Is there a different way? Fee inflation is out of control. Wouldn’t it be better if they didn’t exist? Most clubs have all but abandoned the very concept of paid transfers out of practicality. Football has long had a transfer culture, though it was never so divisive. But as it becomes more and more a culture that just a few clubs can indulge in, have the lower leagues developed a better way of operating out of necessity? After all, you usually only make transfers to buy different players and you could still do that, only without astronomical fees that few can afford. If the only costs were personal terms, would anyone really be worse off? It sounds radical but only because we accept this ludicrous system as normal, when it is anything but.

Right across Europe, most transfers are free already. Let’s outlaw transfer fees.

If a club wants to sell, they will; if a player wants to go, he will. Transfers just monetise ownership of employment contracts. Is that a good thing? If transfer fees didn’t exist, what would the net suffering be? Players would be free to move around if on rolling contracts. If your club is attractive enough, you’ll still attract players. I don’t see how anything would change except many clubs wouldn’t be shut out of doing business and agents wouldn’t take their cut out of football.

Isak would still move to Liverpool; Newcastle would still have to replace him. The only difference is everyone is available to be attracted to the club, rather than just who they can afford. That’s better, isn’t it?

Coupled with all contracts being one-year rolling arrangements, football could stop being a weird employer with weird deals that almost no other organisations have and adopt conventional ways of acquiring staff through terms and conditions. Cut down the effect of money and all that happens is the rich exert less power. Tell me that would be a bad thing. You can’t. It obviously wouldn’t be.

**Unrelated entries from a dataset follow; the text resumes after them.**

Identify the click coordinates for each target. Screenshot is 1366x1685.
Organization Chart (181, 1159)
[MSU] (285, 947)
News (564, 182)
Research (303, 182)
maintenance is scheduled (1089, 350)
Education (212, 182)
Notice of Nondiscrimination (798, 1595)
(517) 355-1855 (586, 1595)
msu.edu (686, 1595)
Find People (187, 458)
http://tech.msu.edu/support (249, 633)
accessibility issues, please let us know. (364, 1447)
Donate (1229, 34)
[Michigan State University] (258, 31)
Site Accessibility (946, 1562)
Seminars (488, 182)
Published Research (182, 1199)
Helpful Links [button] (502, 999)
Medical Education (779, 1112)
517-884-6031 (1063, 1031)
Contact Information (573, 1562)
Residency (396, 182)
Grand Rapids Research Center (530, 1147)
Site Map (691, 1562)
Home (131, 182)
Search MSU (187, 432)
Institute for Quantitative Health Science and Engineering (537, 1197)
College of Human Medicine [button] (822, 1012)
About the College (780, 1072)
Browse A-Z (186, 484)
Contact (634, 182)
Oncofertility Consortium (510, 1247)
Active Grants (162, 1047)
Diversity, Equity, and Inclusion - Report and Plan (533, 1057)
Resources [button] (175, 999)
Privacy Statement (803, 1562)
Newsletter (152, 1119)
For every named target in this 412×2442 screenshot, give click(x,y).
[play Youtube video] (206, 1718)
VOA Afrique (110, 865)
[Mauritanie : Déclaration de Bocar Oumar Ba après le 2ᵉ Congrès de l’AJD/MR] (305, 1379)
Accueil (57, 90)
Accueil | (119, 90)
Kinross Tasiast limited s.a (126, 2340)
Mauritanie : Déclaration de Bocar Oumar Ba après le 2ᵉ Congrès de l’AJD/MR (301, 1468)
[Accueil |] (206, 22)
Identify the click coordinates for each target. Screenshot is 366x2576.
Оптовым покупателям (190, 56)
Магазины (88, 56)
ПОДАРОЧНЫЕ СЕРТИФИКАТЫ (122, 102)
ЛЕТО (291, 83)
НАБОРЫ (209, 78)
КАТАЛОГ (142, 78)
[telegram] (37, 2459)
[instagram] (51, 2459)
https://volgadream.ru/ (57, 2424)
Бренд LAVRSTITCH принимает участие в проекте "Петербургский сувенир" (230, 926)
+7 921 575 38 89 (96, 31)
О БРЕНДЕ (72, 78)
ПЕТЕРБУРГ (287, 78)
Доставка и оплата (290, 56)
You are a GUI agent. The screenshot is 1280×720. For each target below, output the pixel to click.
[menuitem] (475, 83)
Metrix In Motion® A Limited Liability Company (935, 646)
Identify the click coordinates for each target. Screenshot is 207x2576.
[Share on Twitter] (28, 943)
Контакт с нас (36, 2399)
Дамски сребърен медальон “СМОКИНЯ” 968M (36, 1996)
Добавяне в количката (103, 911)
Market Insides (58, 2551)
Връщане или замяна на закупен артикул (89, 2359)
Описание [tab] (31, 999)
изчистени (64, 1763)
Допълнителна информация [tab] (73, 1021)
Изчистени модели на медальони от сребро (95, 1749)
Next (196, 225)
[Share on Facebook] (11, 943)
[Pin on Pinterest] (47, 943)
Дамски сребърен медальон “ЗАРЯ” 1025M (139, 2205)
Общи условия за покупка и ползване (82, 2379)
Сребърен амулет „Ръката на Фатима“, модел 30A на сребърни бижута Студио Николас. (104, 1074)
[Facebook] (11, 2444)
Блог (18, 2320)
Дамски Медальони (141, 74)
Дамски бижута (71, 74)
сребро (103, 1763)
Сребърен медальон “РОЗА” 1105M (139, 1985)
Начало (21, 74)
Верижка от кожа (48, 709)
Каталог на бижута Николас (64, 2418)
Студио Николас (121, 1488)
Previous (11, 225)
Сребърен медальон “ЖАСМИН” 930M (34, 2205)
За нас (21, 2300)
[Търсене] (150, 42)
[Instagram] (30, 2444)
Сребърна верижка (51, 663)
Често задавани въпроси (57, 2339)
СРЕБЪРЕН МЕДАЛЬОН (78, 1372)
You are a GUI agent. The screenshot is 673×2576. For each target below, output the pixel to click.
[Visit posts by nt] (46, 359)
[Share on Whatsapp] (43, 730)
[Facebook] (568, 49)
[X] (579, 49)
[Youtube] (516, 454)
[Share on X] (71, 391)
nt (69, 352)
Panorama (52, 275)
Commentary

If you want more convincing, what’s so good with how it is? Answer me that. Has it made football more broadly competitive and varied or do the same rich clubs always win everything? These are clubs, not businesses. Trying to make profit by trading in humans smells bad and has been largely practically abandoned. Has the sky fallen in? Can change never happen? It’s plainly ridiculous, with only agents benefitting for doing very little but we take insane fees plucked out of the air for granted as if they’re natural.

The fact I know many of you’ll think abandoning transfer fees is mad and now are more interested in transfers than in football while favouring hanging on to the inequality they encourage, shows just how deep football’s capitalists have shaped the DNA of those fans happy to be on their knees fellating extreme wealth, worshipping all the devils they rode in on.